Word for word, please copy the line containing "You are a GUI" and all lines after it in the entries below, and only those, leaving every picture out.

Screenshot grounding data:
- - -

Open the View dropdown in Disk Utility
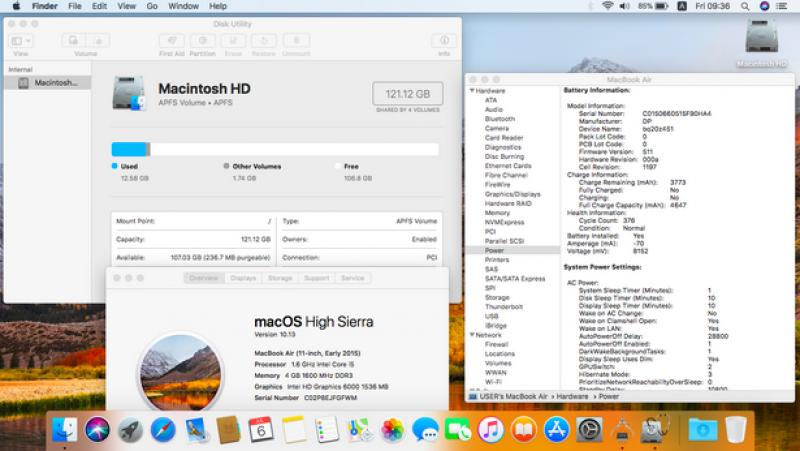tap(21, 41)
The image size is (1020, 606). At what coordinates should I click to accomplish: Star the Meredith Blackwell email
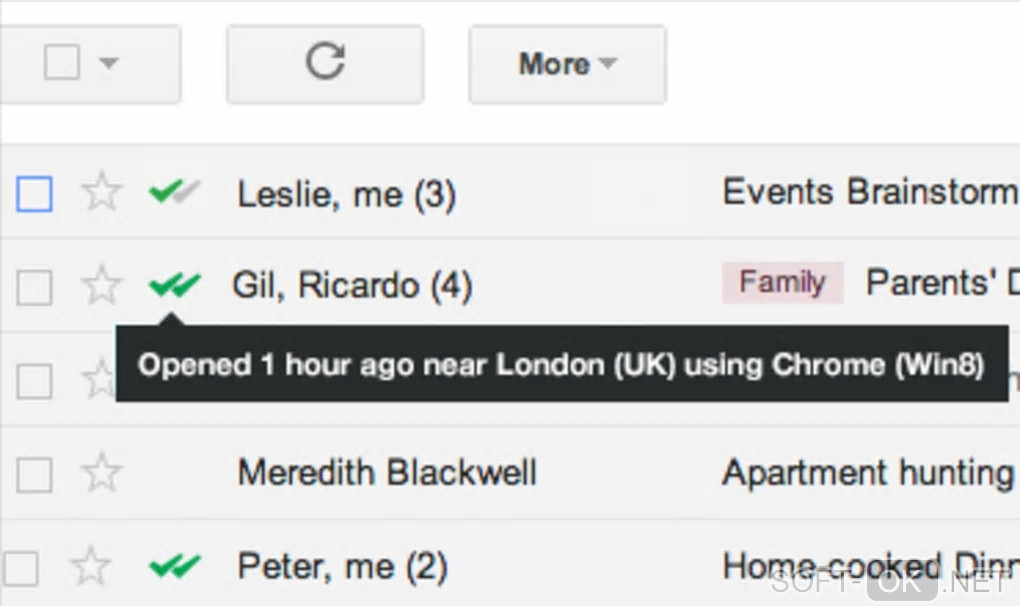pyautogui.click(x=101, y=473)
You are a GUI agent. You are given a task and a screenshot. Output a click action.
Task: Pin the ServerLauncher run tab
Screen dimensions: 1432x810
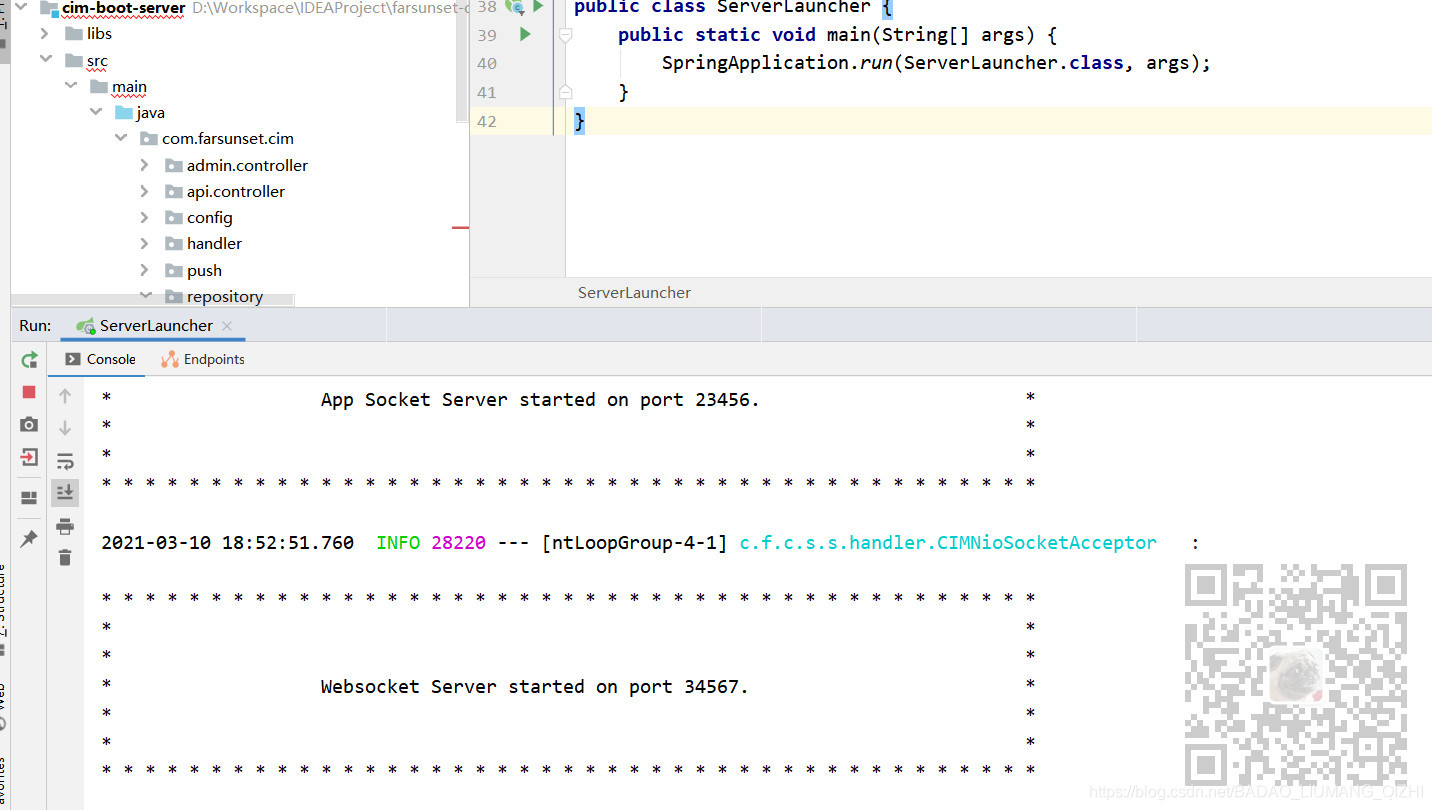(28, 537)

- - -

> [Finished task]
You are a GUI agent. You are given a task and a screenshot. Output a click action.
Task: Pin the ServerLauncher run tab
Screen dimensions: 1432x810
(28, 537)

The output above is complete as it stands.